Sociodemographic data included age (dichotomised as <60 or ≥60 years), sex and years of formal education (dichotomised as ≤12 or >12 years). Smoking was dichotomised as current or former smoker versus never smoker. Complete medical examinations, laboratory exams and clinical oral assessment were performed according to previously described procedures and criteria (Padilha et al. 2008, Nesbitt et al. 2010).

Blood values used in the analysis included fasting glucose, serum glucose assessed 2 hours post-glucose challenge (75 g of glucose in 300 mL of solution), LDL cholesterol, HDL cholesterol and triglycerides. Laboratory assays were performed at the time of the participant's visit to the clinical laboratories at the National Institute on Aging.

Dyslipidemia was defined as total cholesterol >200 and/or LDL>130 and/or triglycerides >200. Body mass index (BMI) was calculated as weight (kg) divided by height (m) squared, and was dichotomised as ≤25 (eutrophic) or >25 (overweight/obese). Hypertension was defined as blood pressure ≥140 mmHg systolic and/or ≥90 mmHg diastolic and/or antihypertensive drug therapy. Myocardial infarction (MI) was defined by history of medical diagnosis and/or typical Q waves on a resting electrocardiogram. Angina pectoris was identified by medical history and current use of anti-ischemic agents or positive ischemic treadmill stress testing and clinical symptoms (Rose criteria). Clinical diabetes was defined by medical diagnosis with current use of insulin or hypoglycemic agents or two consecutive positive oral glucose tolerance tests (200 mg/dL or more at 120 min after 75 g glucose beverage intake). Cancer was defined as non-skin cancer documented by medical history and hospitalization records. A history of coronary artery disease (CAD) or stroke was confirmed by medical history and hospitalization records.
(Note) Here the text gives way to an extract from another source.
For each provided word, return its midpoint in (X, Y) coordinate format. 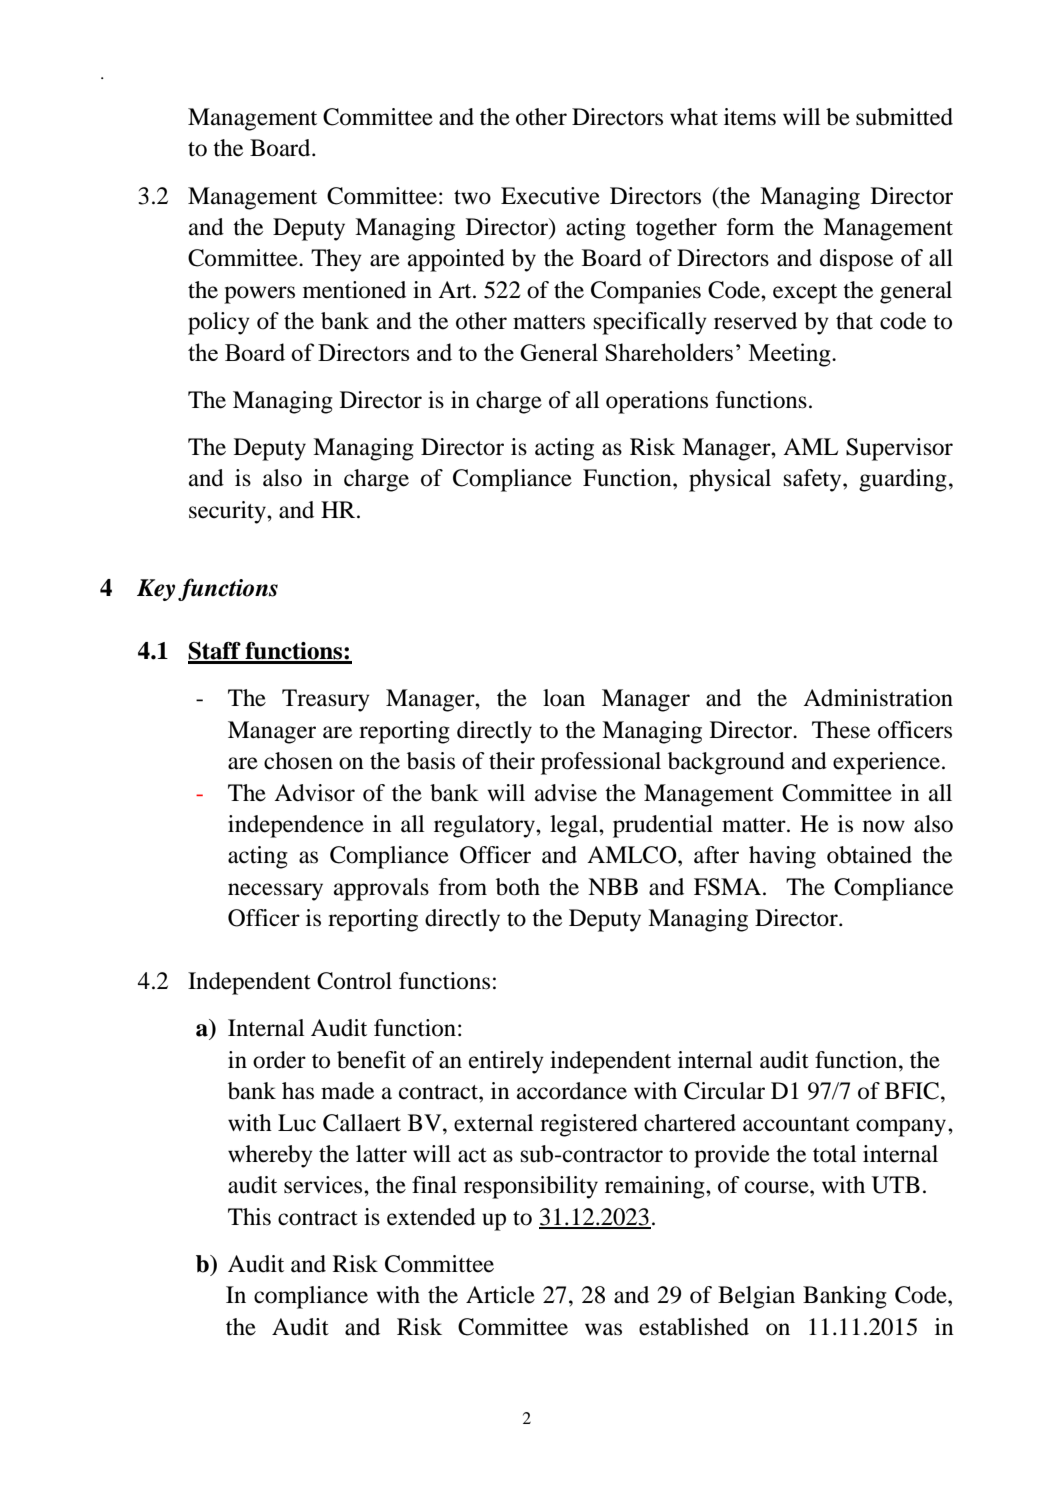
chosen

Mortality of inactive participants was ascertained by telephone follow-up, correspondence from relatives and annual searches of the National Death Index. Cause of death was determined by physician consensus cause of death, CID9 and CID10 codes.
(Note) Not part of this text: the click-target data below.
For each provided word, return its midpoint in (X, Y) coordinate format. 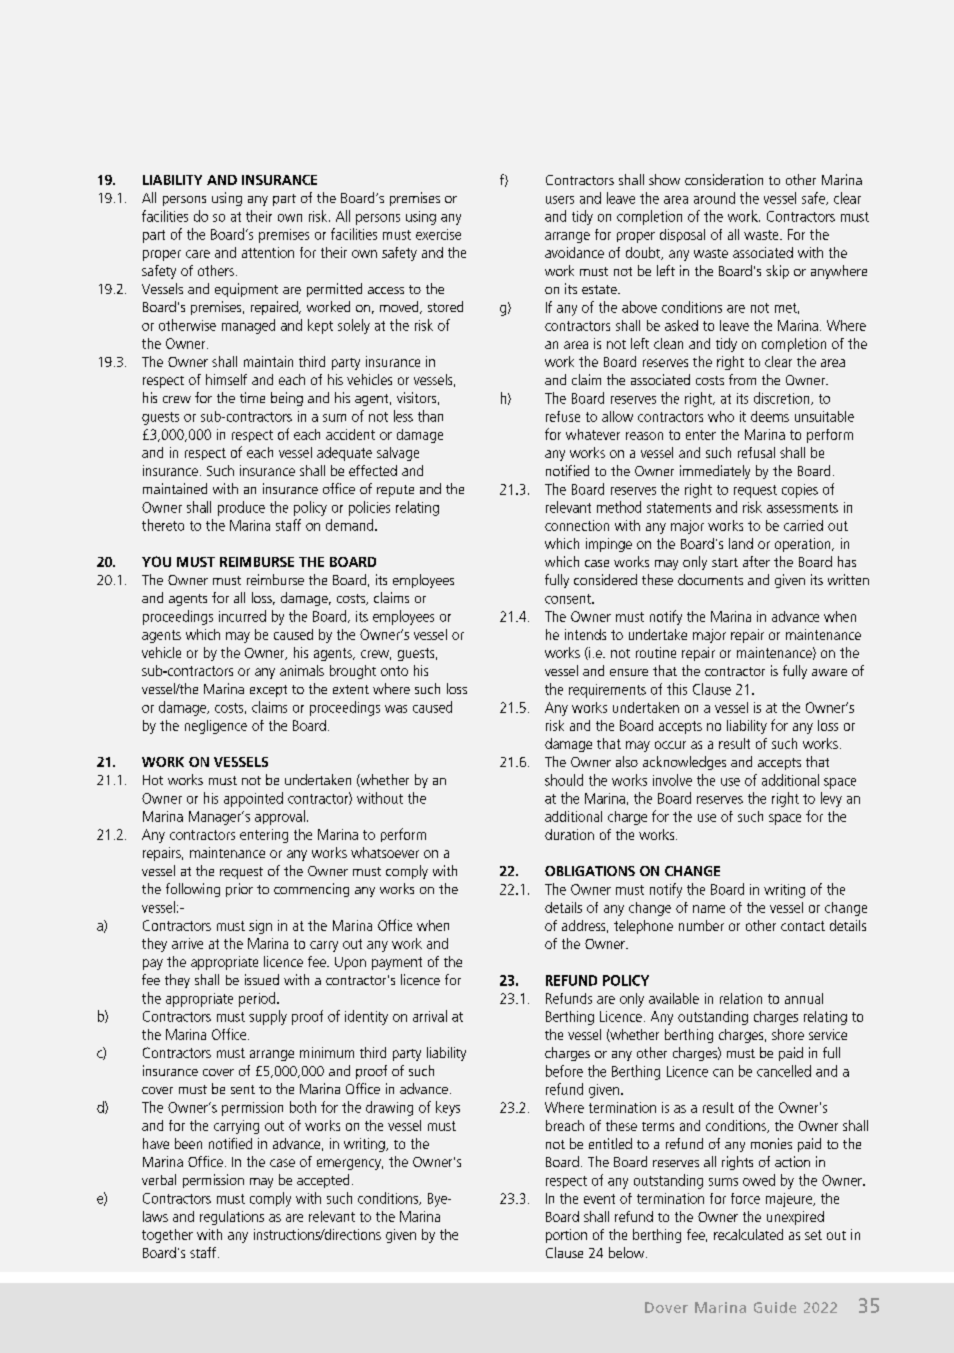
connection (577, 525)
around (714, 198)
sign (260, 927)
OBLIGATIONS (590, 871)
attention (268, 252)
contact (803, 926)
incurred (242, 616)
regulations (232, 1218)
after (756, 561)
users (560, 200)
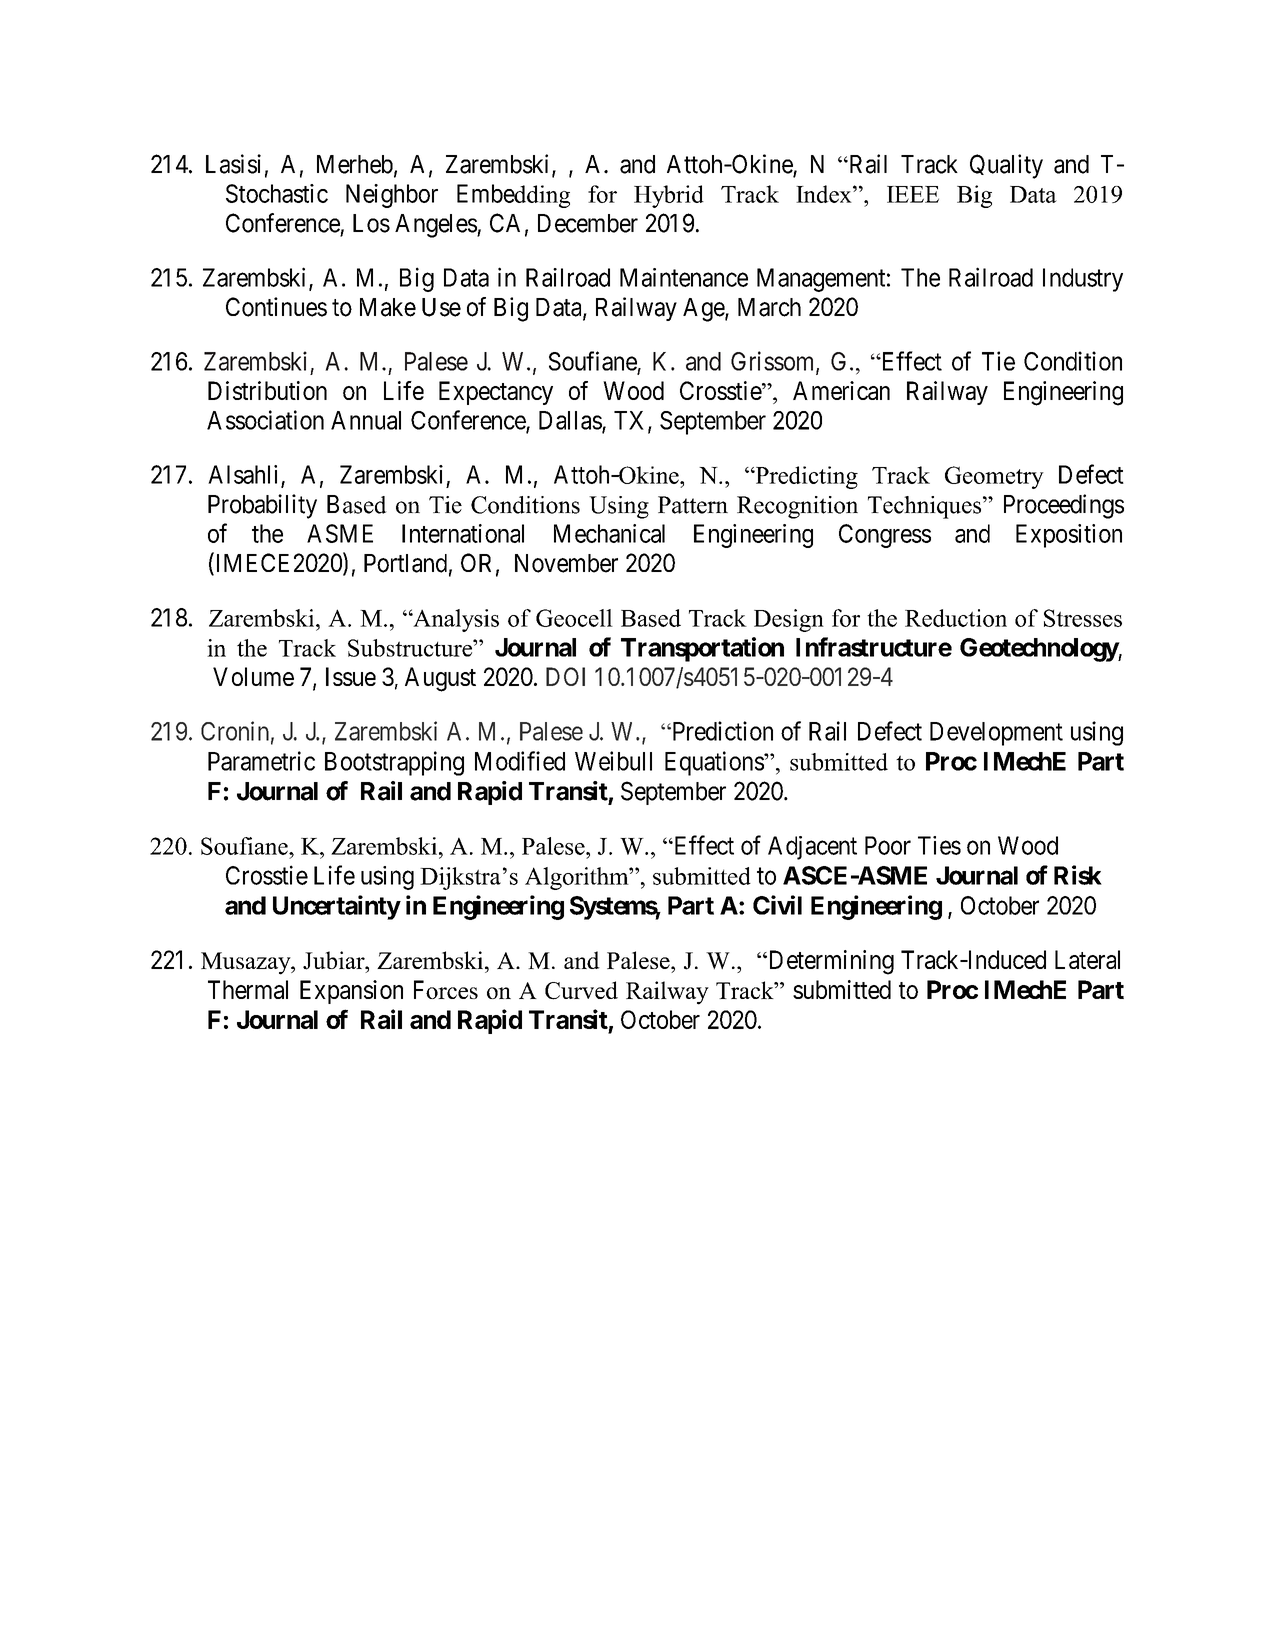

The main exposures of total number of AP and RCT sites were determined from panoramic radiographies, according to pre-established criteria (De Moor et al. 2000). The radiographic analysis was conducted by an experienced endodontist examiner (MSG) trained in the analysis of panoramic radiographs and blinded to the medical data. As described in a previous study (Gomes et al. 2012c), prior to conducting the radiographic analysis the examiner underwent a training period using 34 images independent of the BLSA radiographies. Calibration training was performed by two examiners, both experienced specialists in Endodontics, who independently evaluated the panoramic radiographies twice, with a period of 45 days between the first and the second evaluation. Inter-examiner agreement levels after the second examination yielded a Kappa of 0.912 for RCT and a Kappa of 0.801 for AP. The intra-examiner agreement (MSG) demonstrated a Kappa of 0.983 for RCT and a Kappa of 0.959 for AP.
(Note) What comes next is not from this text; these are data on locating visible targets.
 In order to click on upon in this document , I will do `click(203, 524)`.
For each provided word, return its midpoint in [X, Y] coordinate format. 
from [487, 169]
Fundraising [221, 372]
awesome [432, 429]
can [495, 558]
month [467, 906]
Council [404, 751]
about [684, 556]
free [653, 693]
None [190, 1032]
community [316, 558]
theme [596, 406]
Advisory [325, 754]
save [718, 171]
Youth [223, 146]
For analytical purposes, both AP and RCT variables were dichotomised as absent or ≥1 AP or RCT. EB was calculated as the sum of the total number of teeth with AP and/or RCT for each individual. EB was categorised as zero, 1-2, or ≥3 teeth, based on the stratification of a classic study (Mattila et al. 1989). PD, decayed/missing/filled teeth index (DMFT) and missing teeth were recorded through oral clinical examination. PD was also evaluated radiographically by measuring alveolar bone loss, and was dichotomised as none/slight or moderate/severe (Nesbitt et al. 2010). DMFT and number of teeth were dichotomised as <20 or ≥20 teeth (Padilha et al. 2008). Oral inflammatory burden (OIB) was calculated combining PD and EB and was defined according to four categories: PD none/slight & EB < 3 teeth; PD moderate/severe & EB < 3 teeth; PD none/slight & EB ≥3 teeth; PD moderate/severe & EB ≥3 teeth. All oral variables (AP, RCT, EB, PD, DMFT, OIB) were obtained only at the baseline clinical and radiographic examinations, since no dental longitudinal data was available in the BLSA.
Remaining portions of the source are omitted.